Through an ethnographic exploration of diverse actors’ interventions to support victims, this study investigates how intimate partner violence is identified, named and addressed differently in relation to Swiss citizens and migrants, even though it concerns the same social problem, is treated by the same institutions, and involves people living in the same territory. To this end, a women’s shelter, a medicolegal service of a hospital and a police emergency unit in French-speaking Switzerland were chosen as the study sites. Field observations and uncountable informal interviews, supported by 56 expert interviews with agents from these institutions, were conducted over 18 months from 2014 to 2016. Case studies and ethnographic descriptions of agents’ practices were complemented by a study of agents’ discourses to better understand the meanings that these agents attribute to their practices and how they emerge out of specific representations of ‘others’ and their supposed ‘culture’.

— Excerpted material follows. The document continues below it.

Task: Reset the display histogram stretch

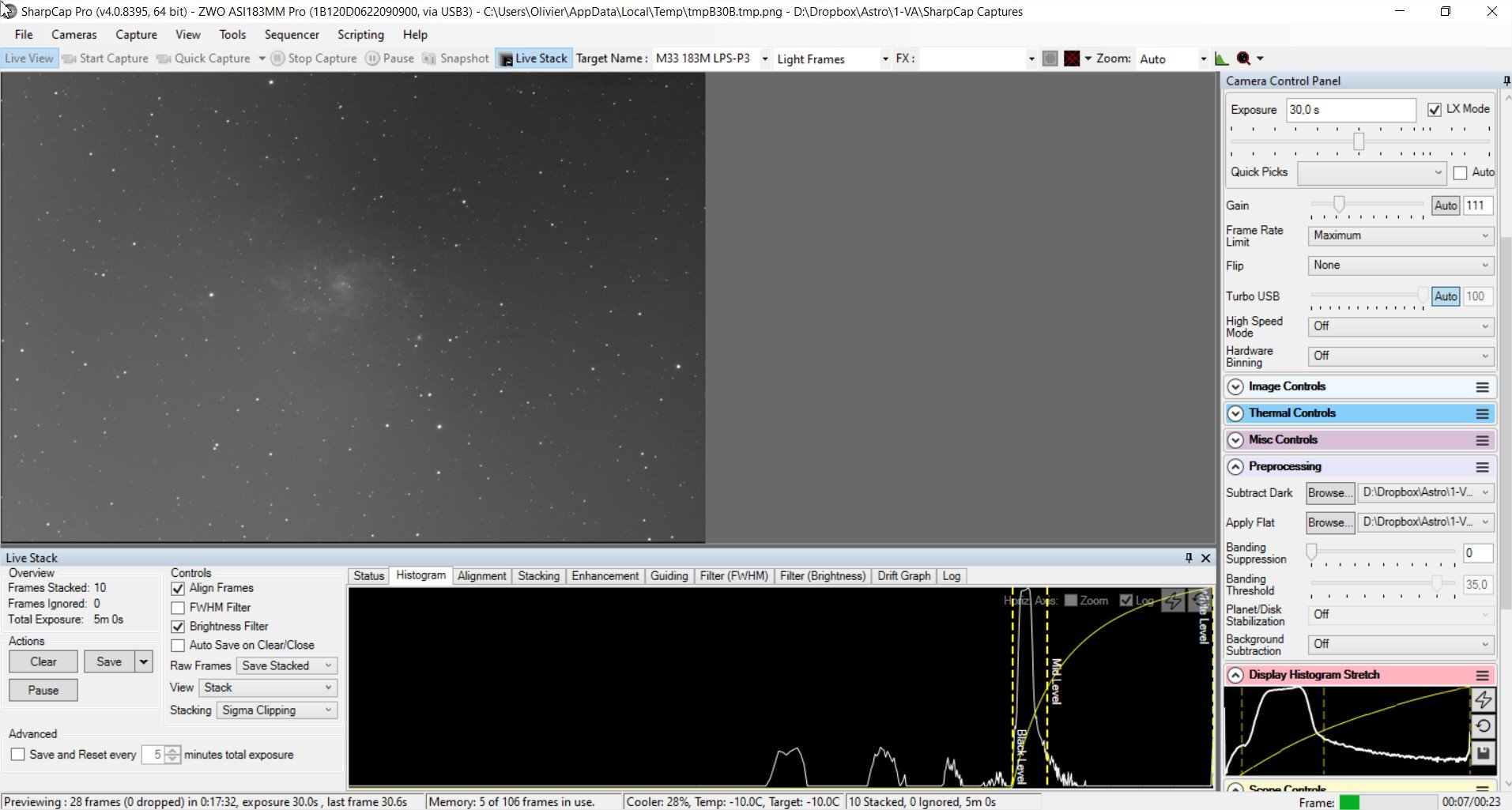Action: click(1483, 726)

A close study of public action against intimate partner violence shows, first, that the general framing of such violence is gender-blind, revealing a politics of silence surrounding unequal gender power relations in the intimate sphere. Intimate partner violence is alternatively framed psychologically, and individually as isolated instances of deviant behaviour caused by alcohol, drug consumption, or psychological problems. In sum, non-structural explanations are offered, privileging psychotherapy and family consultations as solutions. Second, however, when the targets of intimate partner violence include migrants from the Global South, the incidents are associated with a racialized conception of culture in which unequal gender relations disadvantage women and trivialize male control and abuse. This double standard through a visibilization of gendered power relations in specific cases, and their occultation in others, leads to perceptions of ethnic and racialized differences that are subsequently equated with moral differences between ‘them’ and the ‘civilized us’. Last, the practices of institutions are critically examined to document some of the concrete consequences of these manufactured differences in recognition and naming.
This study of the institutional responses to intimate partner violence in Switzerland provides valuable insights that contribute to several academic debates. First, similar mechanisms behind the ‘racialization of sexism’ have been observed in other European countries. Hence, this case study contributes to this field of research and to the broader field of postcolonial and critical race studies by providing further comparisons of different contexts. Second, this thesis contributes to the literature on intimate partner violence, which has largely disregarded the specific effects of differentiating social groups. Last, the thesis demonstrates methodological originality, illustrating how migration studies can be de-ethnicized by shifting the focus from migrants to all of the beneficiaries and their relations with public institutions, in this case, institutions dealing with intimate partner violence. This shift enables an interrogation of the social construction of the category of ‘migrants’ by centring attention on the context in which they are categorized and labelled as such.